Cuando lo volví a mirar ya se había encaramado en el árbol. Parecía tener prisa por llegar a la cima, quizás por el mal tiempo que se mostraba. Con los sacudones de su machete, sus bayas de coloración verde amarillento y rojiza, formaban una alfombra al caer. Poco a poco se fue quedando pelón el árbol de ramón.
Cuando caminaba el abuelo — apoyado con mi padre — hicieron una tirolesa. Gritaba como loco, cada vez que se deslizaba. La abuela, desde la batea con las manos agitadas le vociferaba “dulces palabras”. ¿Y cómo no? – Si sus 12 metros de alto lo hacían un monstro – pero le valía.
Su corteza densa muy escamosa facilitaba escalarlo. En la cuadra unas casas tenían de tres a cuatro árboles y si salías al patio, a la par de las altas veletas se confrontaban. Don Elías, era el que siempre los podaba. Su camión de redilas iba al tope cada tres meses.
“A mis doce años, aun pensaba que los cerdos de engorda por tanta ingesta de Ramón crecían rápido”.
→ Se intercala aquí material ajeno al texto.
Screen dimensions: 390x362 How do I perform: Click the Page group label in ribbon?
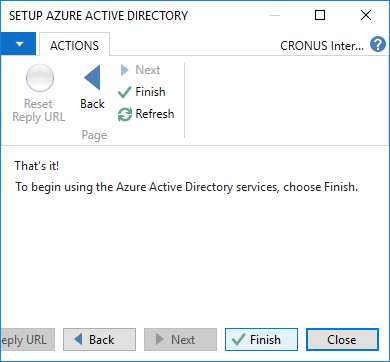[94, 135]
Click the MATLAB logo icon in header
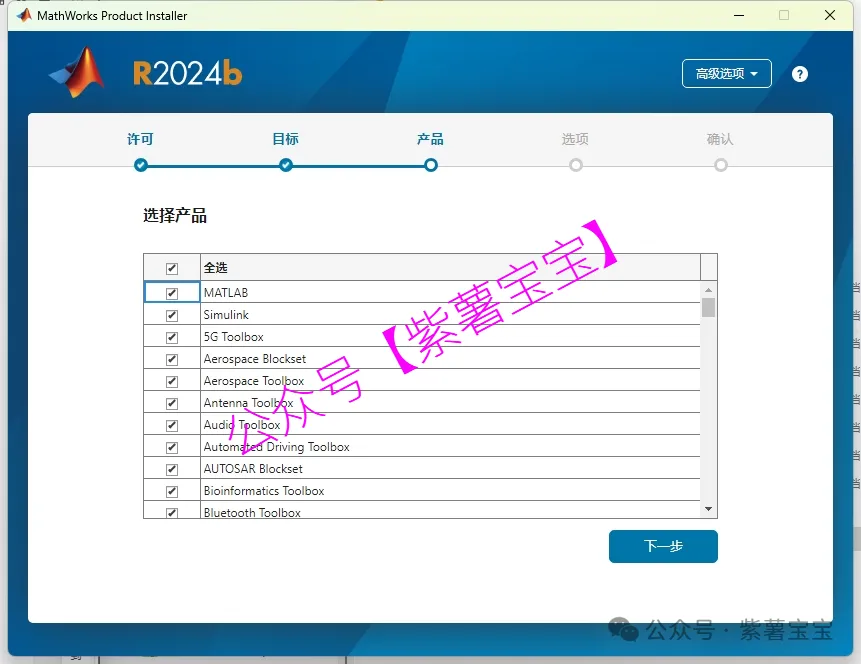The image size is (861, 664). tap(77, 73)
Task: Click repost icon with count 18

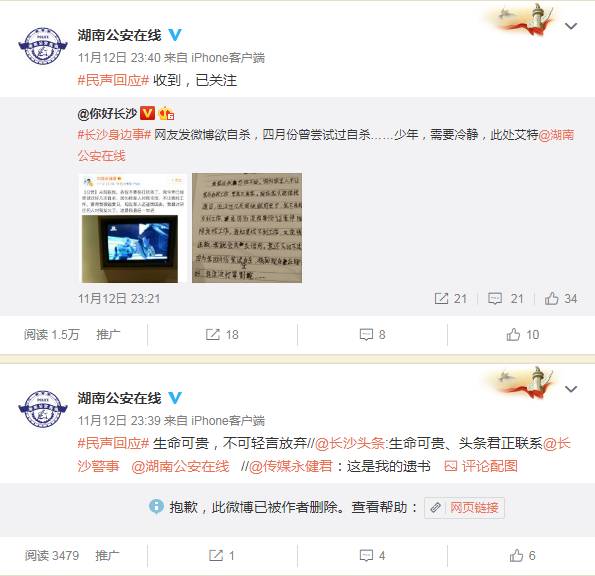Action: coord(222,335)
Lo que a veces extrañaba era su gran sombra. Cuando nos juntábamos en casa de Felipe, aplanábamos la tierra para jugar descalzos y después amodorrarnos hasta que nos adormecía su follaje perene y el silencio del viento.
De unos años a la fecha se habla más del Ramón. Cuando en ayeres solo como ornato en plazas lo sembraban. En Izamal, un compadre de él, tenía dos bajadores que se trepaban a los enormes arboles a picar los gajos y luego hacer tercios y llevarlos a los corrales para cuando lleguen sus mulas tengan para ramonear.
La naturaleza es indescriptible. Al regresó del colegio la mesa lucía con aroma y color. Las mujeres de la casa se lucieron, ante nosotros un rico pipián de venado sacando olor, el lec, rebozando de tortillas a mano y sudando de frío un pichel de limonada con su pisca de sal.
¿Dime hijo? ¿Ah que supo la tortilla? Buen sabor.
Me quede mirando a la abuela sorprendido. Y más, cuando me explicó que de los frutos del Ramón, tortearon con masa lo que hoy en la mesa degustaron.
¡Lo desconocía totalmente!
Andaba tan emocionado por las cosas aprendidas, que directo me dirigí a uno de los árboles pelones. ¡Abuelo! ¡Abuelo! …¿Mírame?
¡Ouch!
Me caí tan fuerte que, del golpe, se me escapó de las manos la inocencia y supe que los años no pasan en balde…
FIN.
JOSE GARCÏA.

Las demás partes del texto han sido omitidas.